Je veux être ouvert d'esprit

Image de Mohamed Nohassi

Table des matières

  1. Je n’ai pas envie, mais je veux
  2. L’ouverture d’esprit
  3. Une pensée critique
  4. Changer d’avis

Je n’ai pas envie, mais je veux

Il y a des idées que je n’aime pas. Des idées qui me mettent mal à l’aise, que je n’ai pas envie de considérer.

J’ai des croyances que je n’ai pas envie de remettre en question. J’ai des positions religieuses, éthiques, politiques…, que j’ai toujours considérées comme plutôt bonnes, justes et vraies. Je n’ai pas envie d’éprouver leur solidité d’une façon impartiale, d’écouter sans préjugés les positions « adverses ».

Pourtant c’est ce que je veux faire. Je veux être « ouvert d’esprit ».

L’ouverture d’esprit

Il y a une citation, anonyme, que j’aime bien :

Truth withstands scrutiny.1

Elle porte l’idée que la vérité2 ne disparait pas quand on l’examine. Peu importe l’importance que j’accorde à une croyance ou une opinion, si elle est vraie elle le restera même après l’avoir examinée.

Une autre citation que j’apprécie, généralement attribuée à Aristote, est :

C’est la marque d’un esprit érudit qu’être capable d’examiner une pensée sans l’accepter pour autant.

J’ai grandi dans un milieu plutôt fermé d’esprit. Dans cet endogroupe3, il y a des « véritées » (religieuses, éthiques, politiques…) tenues pour absolument vraies et incontestables, explicitement ou non. Examiner, sans immédiatement la condamner, une pensée contraire à ces dogmes est extrêmement mal perçu.

Le simple fait de mettre en suspend sa croyance sur un de ces dogmes pour l’examiner en étant impartial est désapprouvé et peut provoquer des réactions de méfiance, d’opposition ou de rejet.

Je n’ai pas encore étudié les raisons sous-jacentes à ce phénomène, très répandu par ailleurs.

J’émets l’hypothèse qu’il s’agit d’une combinaison d’une part d’une perception de toute pensée divergente comme une menace à l’intégrité du groupe ; et d’autre part d’une peur d’abandonner une position ou une croyance ardemment défendue.

Par exemple j’ai prévu, dans un article futur, d’examiner avec les plus d’impartialité possible une question qui, je crois, est un dogme au sein de mon endogroupe. Il s’agit des questions d’éthique liées à l’avortement.

J’imagine que l’idée même de pouvoir suspendre son jugement sur la moralité ou l’immoralité de l’avortement peut provoquer une réaction viscérale chez certains membres de mon endogroupe, qui seraient prêts à immédiatement me présenter de vigoureux arguments défendant l’immoralité de cet acte. Par peur que je change d’avis ?

C’est une réticence naturelle, que j’ai également eue au moment où j’ai considéré la possibilité d’étudier cette question.

### Lignes de données
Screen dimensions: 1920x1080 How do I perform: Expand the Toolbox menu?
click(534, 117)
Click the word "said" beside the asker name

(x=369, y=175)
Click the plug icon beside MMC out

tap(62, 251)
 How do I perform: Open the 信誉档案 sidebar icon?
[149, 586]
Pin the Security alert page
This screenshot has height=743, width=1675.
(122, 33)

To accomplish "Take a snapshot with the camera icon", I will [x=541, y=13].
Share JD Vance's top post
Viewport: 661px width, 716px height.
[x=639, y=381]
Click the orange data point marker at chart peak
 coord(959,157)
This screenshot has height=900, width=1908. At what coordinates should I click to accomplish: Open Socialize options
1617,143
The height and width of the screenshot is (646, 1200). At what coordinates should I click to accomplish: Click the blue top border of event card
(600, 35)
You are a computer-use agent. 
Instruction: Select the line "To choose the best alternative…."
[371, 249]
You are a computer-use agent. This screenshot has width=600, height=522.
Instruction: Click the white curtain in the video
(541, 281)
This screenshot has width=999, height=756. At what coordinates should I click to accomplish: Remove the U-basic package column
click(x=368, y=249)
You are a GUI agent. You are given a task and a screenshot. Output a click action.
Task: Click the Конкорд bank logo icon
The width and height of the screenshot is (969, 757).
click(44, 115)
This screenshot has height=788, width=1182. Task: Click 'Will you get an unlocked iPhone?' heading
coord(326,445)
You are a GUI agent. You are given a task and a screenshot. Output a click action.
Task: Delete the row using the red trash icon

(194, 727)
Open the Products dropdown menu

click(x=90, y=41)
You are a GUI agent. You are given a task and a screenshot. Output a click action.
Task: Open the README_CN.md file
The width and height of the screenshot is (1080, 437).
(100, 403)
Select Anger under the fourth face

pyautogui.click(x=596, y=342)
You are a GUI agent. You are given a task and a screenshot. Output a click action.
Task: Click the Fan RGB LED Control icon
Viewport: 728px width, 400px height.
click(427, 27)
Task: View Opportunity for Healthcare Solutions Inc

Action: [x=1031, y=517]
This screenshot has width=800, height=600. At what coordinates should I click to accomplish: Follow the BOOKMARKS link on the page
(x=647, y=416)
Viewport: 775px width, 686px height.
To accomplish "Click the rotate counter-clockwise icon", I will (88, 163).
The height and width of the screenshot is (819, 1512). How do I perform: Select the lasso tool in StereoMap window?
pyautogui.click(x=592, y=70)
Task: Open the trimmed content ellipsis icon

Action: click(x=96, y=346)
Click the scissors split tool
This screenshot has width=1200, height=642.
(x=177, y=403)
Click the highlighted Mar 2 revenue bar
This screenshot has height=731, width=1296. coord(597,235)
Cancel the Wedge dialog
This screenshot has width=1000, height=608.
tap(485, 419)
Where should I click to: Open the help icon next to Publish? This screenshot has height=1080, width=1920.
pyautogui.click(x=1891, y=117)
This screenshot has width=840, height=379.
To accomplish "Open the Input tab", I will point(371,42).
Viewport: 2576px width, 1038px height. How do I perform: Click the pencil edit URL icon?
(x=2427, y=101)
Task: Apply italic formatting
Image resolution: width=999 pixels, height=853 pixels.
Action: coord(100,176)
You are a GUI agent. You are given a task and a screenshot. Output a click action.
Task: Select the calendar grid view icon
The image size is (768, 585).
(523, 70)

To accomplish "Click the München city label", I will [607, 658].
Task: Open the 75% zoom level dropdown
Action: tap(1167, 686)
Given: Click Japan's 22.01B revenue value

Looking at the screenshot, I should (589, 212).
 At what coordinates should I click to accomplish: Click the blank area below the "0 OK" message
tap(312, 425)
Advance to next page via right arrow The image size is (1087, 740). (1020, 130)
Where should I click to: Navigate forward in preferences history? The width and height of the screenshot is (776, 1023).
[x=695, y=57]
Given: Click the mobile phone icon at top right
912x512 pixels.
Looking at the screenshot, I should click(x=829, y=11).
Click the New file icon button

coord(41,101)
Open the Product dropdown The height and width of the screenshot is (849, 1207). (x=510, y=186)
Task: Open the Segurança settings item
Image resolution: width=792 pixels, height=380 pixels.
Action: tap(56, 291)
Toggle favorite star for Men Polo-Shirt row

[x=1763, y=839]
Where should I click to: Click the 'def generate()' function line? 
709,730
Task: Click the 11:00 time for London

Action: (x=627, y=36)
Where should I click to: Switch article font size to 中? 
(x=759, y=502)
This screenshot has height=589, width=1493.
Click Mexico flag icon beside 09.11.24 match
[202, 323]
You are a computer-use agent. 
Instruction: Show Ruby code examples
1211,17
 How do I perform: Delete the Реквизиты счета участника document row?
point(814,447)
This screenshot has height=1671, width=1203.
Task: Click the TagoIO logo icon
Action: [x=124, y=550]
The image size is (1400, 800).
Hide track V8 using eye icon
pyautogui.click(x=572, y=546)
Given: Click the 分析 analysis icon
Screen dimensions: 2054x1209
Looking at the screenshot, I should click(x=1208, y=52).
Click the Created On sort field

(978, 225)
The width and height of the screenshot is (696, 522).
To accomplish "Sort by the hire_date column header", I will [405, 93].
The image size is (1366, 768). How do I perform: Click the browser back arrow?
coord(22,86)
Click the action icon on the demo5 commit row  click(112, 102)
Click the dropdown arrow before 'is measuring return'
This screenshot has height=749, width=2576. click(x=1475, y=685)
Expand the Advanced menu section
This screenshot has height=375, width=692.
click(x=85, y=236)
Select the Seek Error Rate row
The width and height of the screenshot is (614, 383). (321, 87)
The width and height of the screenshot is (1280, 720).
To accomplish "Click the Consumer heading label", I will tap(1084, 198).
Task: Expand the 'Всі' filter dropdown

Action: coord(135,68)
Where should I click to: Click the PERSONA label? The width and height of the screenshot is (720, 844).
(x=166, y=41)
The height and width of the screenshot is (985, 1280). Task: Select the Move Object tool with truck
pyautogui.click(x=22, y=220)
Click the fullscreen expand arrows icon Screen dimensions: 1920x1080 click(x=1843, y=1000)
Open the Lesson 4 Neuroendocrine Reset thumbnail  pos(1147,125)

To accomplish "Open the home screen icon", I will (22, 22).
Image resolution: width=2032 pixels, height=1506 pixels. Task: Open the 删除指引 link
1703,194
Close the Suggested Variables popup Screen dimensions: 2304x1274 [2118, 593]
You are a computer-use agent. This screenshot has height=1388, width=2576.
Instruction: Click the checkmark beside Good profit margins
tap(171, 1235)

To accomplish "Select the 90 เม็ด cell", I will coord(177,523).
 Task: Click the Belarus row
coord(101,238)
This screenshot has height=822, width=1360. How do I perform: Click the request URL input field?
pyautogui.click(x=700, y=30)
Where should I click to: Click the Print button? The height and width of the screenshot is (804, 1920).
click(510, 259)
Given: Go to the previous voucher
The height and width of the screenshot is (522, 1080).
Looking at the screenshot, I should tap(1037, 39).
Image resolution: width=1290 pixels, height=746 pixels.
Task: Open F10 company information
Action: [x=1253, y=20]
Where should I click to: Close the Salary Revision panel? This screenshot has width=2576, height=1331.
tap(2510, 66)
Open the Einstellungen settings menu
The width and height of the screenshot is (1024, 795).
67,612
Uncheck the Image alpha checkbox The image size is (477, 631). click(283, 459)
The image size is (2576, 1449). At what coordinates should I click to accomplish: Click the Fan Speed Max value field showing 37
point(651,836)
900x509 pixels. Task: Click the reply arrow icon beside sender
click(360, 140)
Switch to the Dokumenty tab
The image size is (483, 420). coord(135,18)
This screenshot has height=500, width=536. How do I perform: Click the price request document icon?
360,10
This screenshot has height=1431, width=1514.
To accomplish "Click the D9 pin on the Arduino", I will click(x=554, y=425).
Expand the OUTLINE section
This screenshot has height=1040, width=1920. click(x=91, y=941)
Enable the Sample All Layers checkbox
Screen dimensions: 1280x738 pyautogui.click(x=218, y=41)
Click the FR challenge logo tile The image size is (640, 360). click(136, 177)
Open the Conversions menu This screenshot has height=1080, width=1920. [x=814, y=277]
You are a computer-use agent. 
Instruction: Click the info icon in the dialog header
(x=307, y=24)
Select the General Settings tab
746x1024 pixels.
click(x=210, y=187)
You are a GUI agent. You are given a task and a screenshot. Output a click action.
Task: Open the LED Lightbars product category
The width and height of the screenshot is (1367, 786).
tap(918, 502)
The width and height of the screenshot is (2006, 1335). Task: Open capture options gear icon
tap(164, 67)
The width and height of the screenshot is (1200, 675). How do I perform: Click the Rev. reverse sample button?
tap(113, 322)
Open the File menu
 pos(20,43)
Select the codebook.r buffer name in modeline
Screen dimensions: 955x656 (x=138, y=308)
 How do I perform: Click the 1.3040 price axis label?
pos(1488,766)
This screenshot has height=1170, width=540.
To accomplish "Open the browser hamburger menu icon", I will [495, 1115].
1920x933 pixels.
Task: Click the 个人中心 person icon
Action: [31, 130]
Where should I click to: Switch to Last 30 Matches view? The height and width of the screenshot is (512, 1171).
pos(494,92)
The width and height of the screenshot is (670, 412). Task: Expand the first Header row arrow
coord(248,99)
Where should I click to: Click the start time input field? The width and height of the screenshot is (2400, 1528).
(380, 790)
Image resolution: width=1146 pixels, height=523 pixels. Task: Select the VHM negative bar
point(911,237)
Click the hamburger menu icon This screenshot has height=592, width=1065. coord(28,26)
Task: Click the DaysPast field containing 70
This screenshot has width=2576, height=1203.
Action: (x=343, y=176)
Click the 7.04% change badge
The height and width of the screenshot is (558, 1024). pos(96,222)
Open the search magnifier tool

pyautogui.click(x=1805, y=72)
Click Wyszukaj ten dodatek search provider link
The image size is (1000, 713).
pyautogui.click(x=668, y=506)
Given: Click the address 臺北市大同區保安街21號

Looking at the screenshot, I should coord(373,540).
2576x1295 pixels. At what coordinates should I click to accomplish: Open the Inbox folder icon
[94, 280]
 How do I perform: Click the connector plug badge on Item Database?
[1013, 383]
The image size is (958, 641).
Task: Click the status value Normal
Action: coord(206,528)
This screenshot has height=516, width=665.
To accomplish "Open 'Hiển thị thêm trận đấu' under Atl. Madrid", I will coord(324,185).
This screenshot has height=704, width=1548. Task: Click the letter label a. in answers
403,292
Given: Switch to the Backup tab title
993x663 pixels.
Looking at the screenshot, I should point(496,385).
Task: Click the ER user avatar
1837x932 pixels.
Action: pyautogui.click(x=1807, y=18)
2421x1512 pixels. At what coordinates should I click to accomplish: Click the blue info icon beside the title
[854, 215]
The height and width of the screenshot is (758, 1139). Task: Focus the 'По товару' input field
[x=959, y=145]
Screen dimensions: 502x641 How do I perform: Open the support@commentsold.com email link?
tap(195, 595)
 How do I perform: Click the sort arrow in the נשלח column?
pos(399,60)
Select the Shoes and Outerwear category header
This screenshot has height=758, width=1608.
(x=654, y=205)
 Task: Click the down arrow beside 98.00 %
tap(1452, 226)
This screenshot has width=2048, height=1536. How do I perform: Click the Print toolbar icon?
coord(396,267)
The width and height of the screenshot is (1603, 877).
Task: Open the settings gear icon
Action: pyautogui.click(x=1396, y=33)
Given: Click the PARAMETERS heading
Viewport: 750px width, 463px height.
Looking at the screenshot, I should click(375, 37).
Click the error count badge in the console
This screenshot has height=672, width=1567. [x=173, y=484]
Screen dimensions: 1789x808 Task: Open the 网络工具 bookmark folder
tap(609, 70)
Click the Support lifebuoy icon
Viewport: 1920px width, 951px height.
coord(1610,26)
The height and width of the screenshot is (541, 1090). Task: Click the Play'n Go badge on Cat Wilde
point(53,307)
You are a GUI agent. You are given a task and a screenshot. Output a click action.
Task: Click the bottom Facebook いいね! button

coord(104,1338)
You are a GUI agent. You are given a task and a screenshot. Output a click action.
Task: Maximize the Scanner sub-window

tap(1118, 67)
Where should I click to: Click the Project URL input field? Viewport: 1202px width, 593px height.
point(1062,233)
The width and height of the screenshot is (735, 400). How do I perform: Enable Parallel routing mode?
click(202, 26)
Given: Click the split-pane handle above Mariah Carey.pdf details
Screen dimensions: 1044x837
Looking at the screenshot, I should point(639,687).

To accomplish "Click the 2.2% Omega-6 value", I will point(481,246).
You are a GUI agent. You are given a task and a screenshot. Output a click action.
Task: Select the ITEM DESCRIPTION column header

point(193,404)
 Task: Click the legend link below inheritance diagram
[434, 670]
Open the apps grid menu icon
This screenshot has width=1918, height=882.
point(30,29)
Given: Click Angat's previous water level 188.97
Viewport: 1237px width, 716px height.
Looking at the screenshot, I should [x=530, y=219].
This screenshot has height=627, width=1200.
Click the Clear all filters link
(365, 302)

### Exercice
Dans le texte sur l'ouverture d'esprit, à qui est généralement attribuée la citation qui commence par « C’est la marque d’un esprit érudit », s'il vous plaît ?

### Réponse
À Aristote.